We need not make any final determination about what Article 2.01 means. It suffices to say that Mr. Rosenthal's interpretation is an entirely plausible and a reasonable response to the union's demand that the interveners be fired. In his submission, the terms of the collective agreement did not entitle the union to require the discharge of Ms. Moore and Ms. La Mantia so long as their dues were being properly deducted. Mr. Rosenthal verified with his accountant that the amounts demanded by the union had been deducted. (He did not know about the provision in the union's bylaws by which sums deducted as dues were in fact applied to the payment of outstanding fines.) Rosenthal's position was that the employees' dues had been paid and that he could not be required to fire them.
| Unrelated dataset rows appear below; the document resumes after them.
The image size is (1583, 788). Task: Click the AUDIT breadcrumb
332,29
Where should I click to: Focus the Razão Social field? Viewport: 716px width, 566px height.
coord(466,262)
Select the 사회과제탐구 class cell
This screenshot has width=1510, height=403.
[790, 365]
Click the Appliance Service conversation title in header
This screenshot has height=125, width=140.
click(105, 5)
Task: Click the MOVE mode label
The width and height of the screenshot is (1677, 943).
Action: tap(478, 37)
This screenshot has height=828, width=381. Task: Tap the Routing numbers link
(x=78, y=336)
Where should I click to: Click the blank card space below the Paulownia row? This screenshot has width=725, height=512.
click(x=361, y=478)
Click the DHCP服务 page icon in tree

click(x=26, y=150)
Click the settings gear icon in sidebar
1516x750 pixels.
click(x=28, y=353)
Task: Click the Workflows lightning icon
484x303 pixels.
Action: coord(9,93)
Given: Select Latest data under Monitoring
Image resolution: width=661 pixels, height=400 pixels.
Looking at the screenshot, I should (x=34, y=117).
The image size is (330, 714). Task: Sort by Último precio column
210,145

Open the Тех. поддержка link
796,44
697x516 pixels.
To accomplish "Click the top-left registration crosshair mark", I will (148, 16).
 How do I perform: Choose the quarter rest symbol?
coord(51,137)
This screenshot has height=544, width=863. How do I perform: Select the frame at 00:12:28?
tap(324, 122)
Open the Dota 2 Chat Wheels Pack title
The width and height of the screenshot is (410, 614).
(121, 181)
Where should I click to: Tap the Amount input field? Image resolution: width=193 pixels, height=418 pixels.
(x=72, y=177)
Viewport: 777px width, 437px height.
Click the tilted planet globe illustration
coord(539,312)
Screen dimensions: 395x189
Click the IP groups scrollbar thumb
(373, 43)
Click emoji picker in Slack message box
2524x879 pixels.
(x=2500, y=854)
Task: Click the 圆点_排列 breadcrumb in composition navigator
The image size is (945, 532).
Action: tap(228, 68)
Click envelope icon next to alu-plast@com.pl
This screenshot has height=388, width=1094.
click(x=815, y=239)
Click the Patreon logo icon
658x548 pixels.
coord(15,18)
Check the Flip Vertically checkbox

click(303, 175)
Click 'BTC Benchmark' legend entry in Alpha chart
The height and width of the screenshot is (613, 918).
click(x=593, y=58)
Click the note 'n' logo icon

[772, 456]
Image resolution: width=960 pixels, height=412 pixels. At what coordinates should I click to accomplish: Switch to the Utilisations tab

It is this position which the union now contends is an unfair labour practice. The union asserts that the respondent is willfully interfering with the internal affairs of the union and seeking to subvert the union's constitutional requirements. The union demands that this Board direct the employer to discharge Ms. Moore and Ms. La Mantia, and further, that the Board treat that discharge as having been effective as of November 8, 1983, when the company advised the union, in writing, that it would not fire the two employees. The reason for this latter submission is that on or about November 17, 1983, Ms. La Mantia and Ms. Moore were served with copies of the instant complaint in which it was evident that the union was seeking their discharge. Their response, on January 4, 1984, was to make application to this Board for termination of the union's bargaining rights. There are currently only three employees in the bargaining unit. Given the circumstances of this case, it is evident that if the interveners were employees in the unit at the time of the termination application the union would face some difficulty in demonstrating that their desire to be rid of the union was not sincere and voluntary. Counsel for the union conceded as much when he indicated that unless the section 89 complaint was entirely successful, the termination application might become ''moot''.
The union argues that the respondent's failure to fire Ms. La Mantia and Ms. Moore is a breach of Article 2.01 of the collective agreement and an interference with the administration of the trade union and its constitutional processes. We do not agree. The respondent's interpretation of the collective agreement is arguably right, certainly reasonable, and not motivated by any intention to interfere with the internal affairs of the union. If there is a difference as to the interpretation of the collective agreement, that is a matter which should be resolved by arbitration. No doubt Mr. Rosenthal is anxious not to lose two good employees who have worked for him for years. However, we do not think this expression of loyalty or the assertion of an entirely bona fide contractual interpretation constitutes an unfair labour practice. While there may be cases where non-compliance with the terms of a collective agreement will trigger liability under section 64 of the Act, this is certainly not one of them.
For the foregoing reasons, we are unanimously of the view that this complaint must be dismissed.